Enfim, nos processos administrativos, o raciocínio é o mesmo. Se o custo x benefício, a preparação de dados e intervenção manual não forem favoráveis, não fará sentido automatizar o processo, por exemplo. Essa avaliação é individual e adequada a cada caso com variáveis que não se resumem apenas ao custo: qualidade e tempo da execução, redução de riscos, escalabilidade mesmo com aumento da demanda de trabalho. Enfim, em casa, a lavadora de pratos ainda vai esperar um pouco.
8-Sua louça é reutilizada diretamente do escorredor? O mapeamento deve representar o que é feito e não o que deveria ser feito, pois isso afetará a real mensuração de riscos e necessidade de controles.
Que atire a primeira pedra quem nunca utilizou louça e talheres diretamente do escorredor ou da lavadora de pratos. Por praticidade, deve ser um dos mais frequentes desvios do processo ideal de lavagem e guarda da louça, talheres e panelas no ‘armário planejado’. Afinal, subutilizar o ‘armário planejado’ descredencia todo tempo de escolha e custo de sua aquisição.

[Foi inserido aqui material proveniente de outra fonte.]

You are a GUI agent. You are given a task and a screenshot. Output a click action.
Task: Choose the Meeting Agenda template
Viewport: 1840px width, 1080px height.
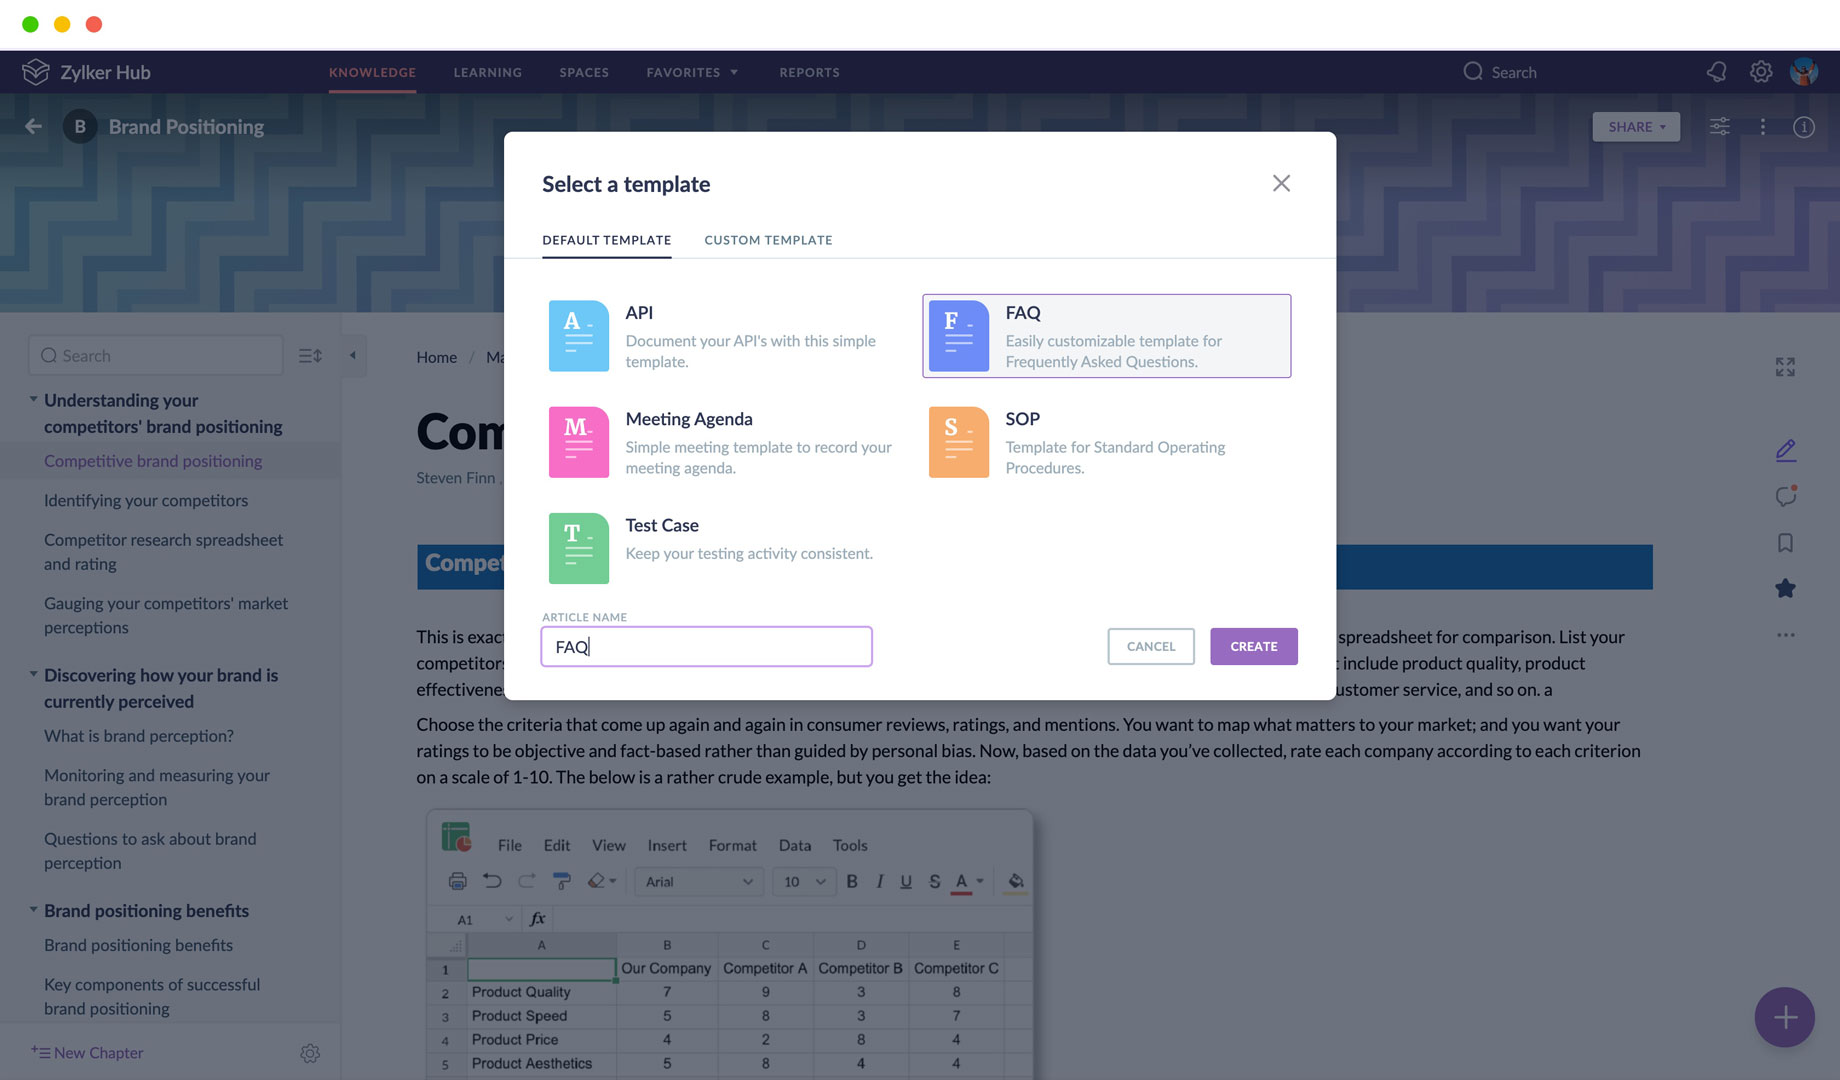[722, 442]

Quando o mapeamento é feito ‘para inglês ver’, poderá mascarar vulnerabilidades executadas que nunca aparecerão nos estudos feitos pelas áreas de controle a partir dessa documentação. Mas em algum momento (a lei de Murphy é implacável), inevitavelmente serão materializados em eventos de perda e a auditoria identificará que o processo executado não corresponde ao mapeamento documentado.

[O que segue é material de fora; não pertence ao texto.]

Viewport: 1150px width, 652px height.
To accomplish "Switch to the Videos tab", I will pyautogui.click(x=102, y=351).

9-Insumos para lavar a louça: monitoramento tempestivo e controle de estoque
Todo processo só é justificado a partir de resultados esperados (louça, talheres e panelas limpas disponíveis para a próxima refeição) com insumos necessários (material de limpeza e os próximos itens a serem limpos). Acompanhar a quantidade de detergente para antecipar sua necessidade de reposição é um exemplo de indicador análogo aos que devem ser constantemente medidos nas organizações.

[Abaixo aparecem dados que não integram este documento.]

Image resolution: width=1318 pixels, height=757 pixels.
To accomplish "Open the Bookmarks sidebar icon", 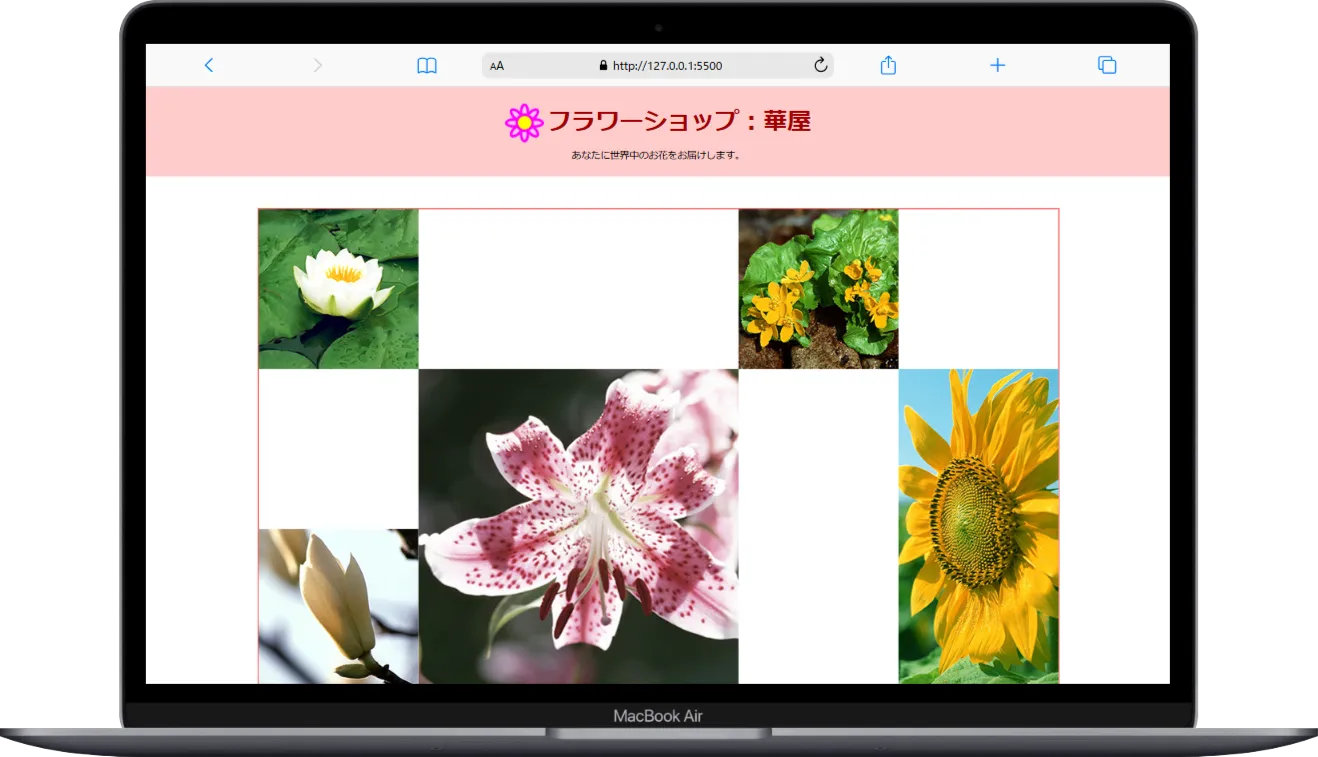I will [x=426, y=65].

10-Compras acionadas pelo controle de estoque: integração de processos.
Um controle de estoque tem a finalidade de antecipar o esgotamento desses recursos, pois há um intervalo de tempo necessário para adquirir tais produtos dentro do ciclo de compras, onde idas ao mercado são eventuais e não frequentes.
Transportando o exemplo às corporações, somemos essas necessidades vindas de diversos setores, licitação entre três fornecedores, formação de lotes mínimos para aquisição, mecanismos de controle para inibir favorecimentos, entre outros, de forma que o atendimento às necessidades não são feitas de imediato e gerando sofisticadas e intrincadas etapas dentro do processo de compra. E por outro prisma, esse mesmo processo de compra deve atender inúmeros e simultâneos itens de insumo para outros inúmeros processos da empresa.
Concluindo
Enfim, a Home Ltda necessita de vários processos de menor escala para seu pleno funcionamento. Caso uma pessoa chave que conheça todos detalhes de um desses processos não possa desempenhar seu papel, imagine assumir tal posto sem orientação alguma. Numa escala multiplicada, é isso que ocorre na substituição em organizações corporativas com processos sem a mínima documentação.
O mapeamento de processos, tanto mais detalhado e fiel for em relação à sua real execução, permitirá um melhor treinamento e redução da curva de aprendizagem de substitutos, além de abastecer trabalhos derivados, tais como controles internos e de qualidade, gestão de riscos, compliance e a auditoria, visando a melhoria contínua de processos e da organização como um todo.
Yoshio Hada Sócio administrador da B3Bee Consultoria e Sistemas, licenciando sistemas de automação em conversão de layouts (exportação de arquivos para matriz internacional ou arquivos específicos e geração de demonstrações financeiras), controle de prazos de rotinas administrativas ou prazos do envio de arquivos regulatórios.
Ótimo trabalho!
Gostei muito do conteúdo de seu blog, é bastante útil.
Parabéns!
Muito obrigado pelo feedback, Marcos.
Conscientização e aculturamento é pré-requisito da automação de quaisquer controles nos processos.